Джини выскальзывает из комнаты, как золотистый снитч, трепеща и бросая на стены радостные золотые тени-оттенки и Мари ничего не остается, как последовать за ней, на хожу поправляя выбивающиеся из прически пряди.

И тут, не дойдя до решающего проема пары шагов, Мари ахнула, прислоняясь к стене. В дверях стоял Драко Малфой. Он изменился, конечно – постарел, кожа на лице немного повисла, а льняные волосы поредели, но это все еще было он – ровная осанка, острый подбородок и высокий лоб делали его каким-то острым и резким, двумерным по сравнению со стоящим рядом слегка расплывающимся высоким и выпуклым Джорджем.

— Я… я не думала, что ты придешь.

Он усмехнулся.

— Я и не хотел. Но кое-кто меня уговорил.

В дверях появился Фред. В начищенной обуви и прекрасной серой мантии, он явно был смущен и старался смотреть в пол.

— Я знаю, знаю, что видеть невесту до свадьбы – плохая примета, но я правда не мог пропустить этот момент!

Он крепко пожал руку Драко. Тот в ответ улыбнулся и схватил с полки колдо-камеру.

— А давайте, ребята, я вас сфотографирую вместе!

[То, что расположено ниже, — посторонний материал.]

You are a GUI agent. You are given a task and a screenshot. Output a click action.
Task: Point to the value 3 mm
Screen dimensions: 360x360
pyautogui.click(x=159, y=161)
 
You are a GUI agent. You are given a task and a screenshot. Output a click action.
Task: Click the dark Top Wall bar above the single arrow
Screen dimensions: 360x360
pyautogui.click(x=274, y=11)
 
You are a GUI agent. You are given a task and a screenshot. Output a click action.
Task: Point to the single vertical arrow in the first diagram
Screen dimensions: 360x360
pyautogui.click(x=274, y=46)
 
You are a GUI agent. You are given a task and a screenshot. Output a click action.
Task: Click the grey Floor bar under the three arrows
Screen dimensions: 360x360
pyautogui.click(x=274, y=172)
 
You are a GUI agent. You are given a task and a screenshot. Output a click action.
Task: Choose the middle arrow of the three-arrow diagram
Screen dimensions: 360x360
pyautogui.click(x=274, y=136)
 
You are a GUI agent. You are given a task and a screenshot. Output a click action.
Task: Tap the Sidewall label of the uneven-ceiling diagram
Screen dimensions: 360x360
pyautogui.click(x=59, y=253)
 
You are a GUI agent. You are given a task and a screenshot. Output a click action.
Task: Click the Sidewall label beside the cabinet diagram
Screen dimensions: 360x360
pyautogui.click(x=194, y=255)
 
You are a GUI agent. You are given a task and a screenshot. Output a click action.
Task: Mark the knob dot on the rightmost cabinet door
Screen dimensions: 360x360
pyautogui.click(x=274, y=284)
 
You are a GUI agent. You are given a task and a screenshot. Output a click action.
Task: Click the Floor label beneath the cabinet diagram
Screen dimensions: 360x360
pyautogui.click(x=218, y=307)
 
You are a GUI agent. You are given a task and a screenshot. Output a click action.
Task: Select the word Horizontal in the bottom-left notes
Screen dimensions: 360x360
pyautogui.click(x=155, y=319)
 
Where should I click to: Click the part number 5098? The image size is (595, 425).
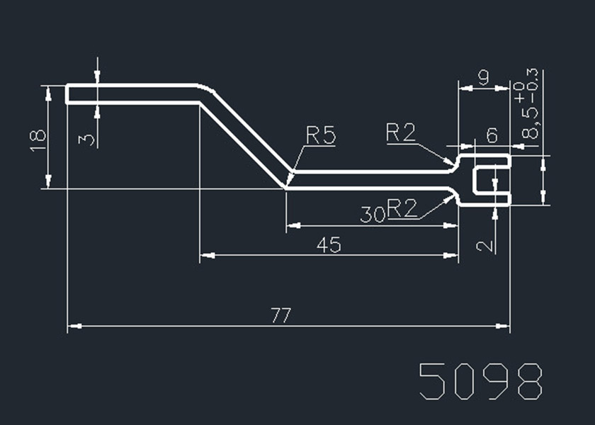pyautogui.click(x=481, y=382)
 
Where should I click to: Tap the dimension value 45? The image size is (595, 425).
pyautogui.click(x=329, y=245)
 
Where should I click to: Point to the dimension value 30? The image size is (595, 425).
pyautogui.click(x=372, y=214)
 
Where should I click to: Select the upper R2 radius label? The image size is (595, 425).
pyautogui.click(x=401, y=132)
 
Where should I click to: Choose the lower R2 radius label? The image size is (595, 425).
pyautogui.click(x=402, y=208)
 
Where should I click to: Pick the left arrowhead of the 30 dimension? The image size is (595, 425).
pyautogui.click(x=290, y=225)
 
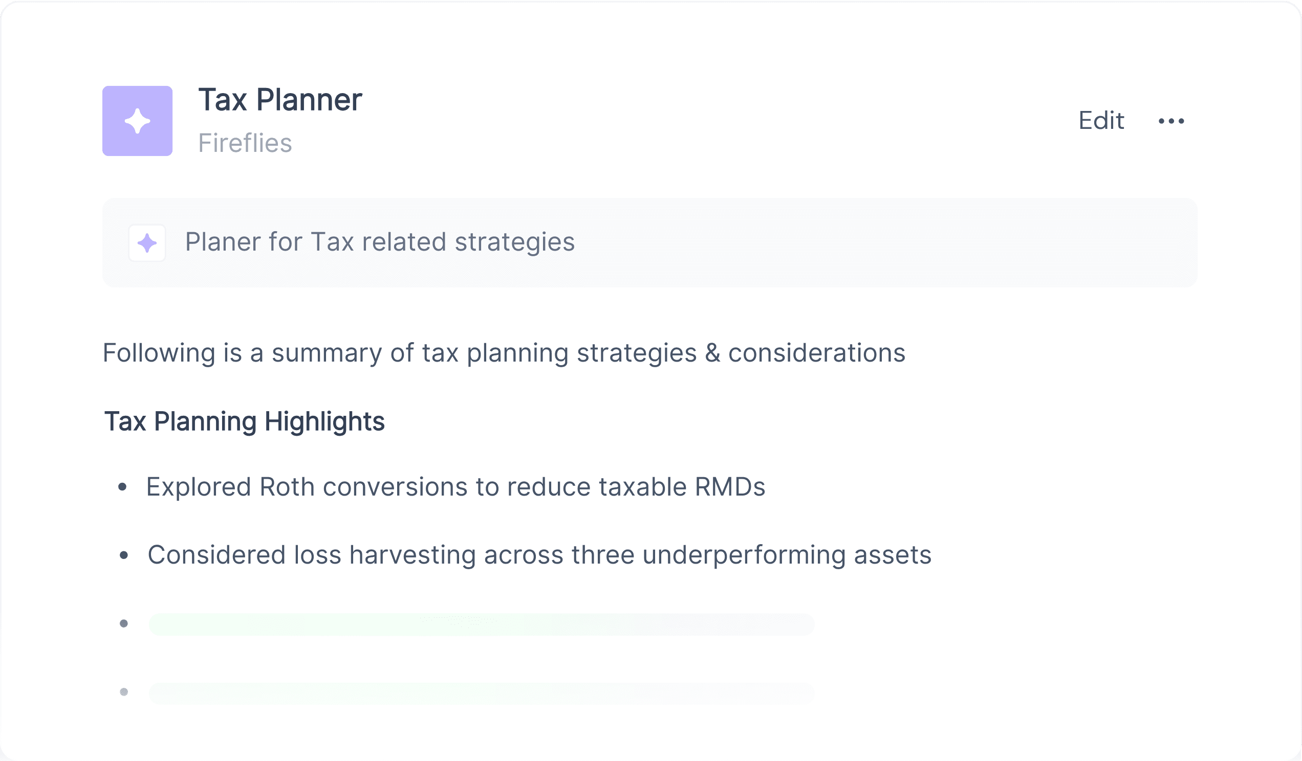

Фред, Джордж и Мари переглянулись – Хогвартс оставил им миллионы совместных фотографий, теперь бережно рассортированных Алисией по курсам, месту действия и тяжести последствий того или иного прикола… Эта же фотография отправится в категорию «приколы, слух о которых доносится через века и вселенные и даже до Перси, когда он пишет о котлах». Они становятся рядом, Фред пытается пощекотать Мари, чтобы она улыбалась на фото, а Джордж втягивает живот… и Драко щелкает, захватывая момент, сжимая его и помещая в маленький живущий кадр.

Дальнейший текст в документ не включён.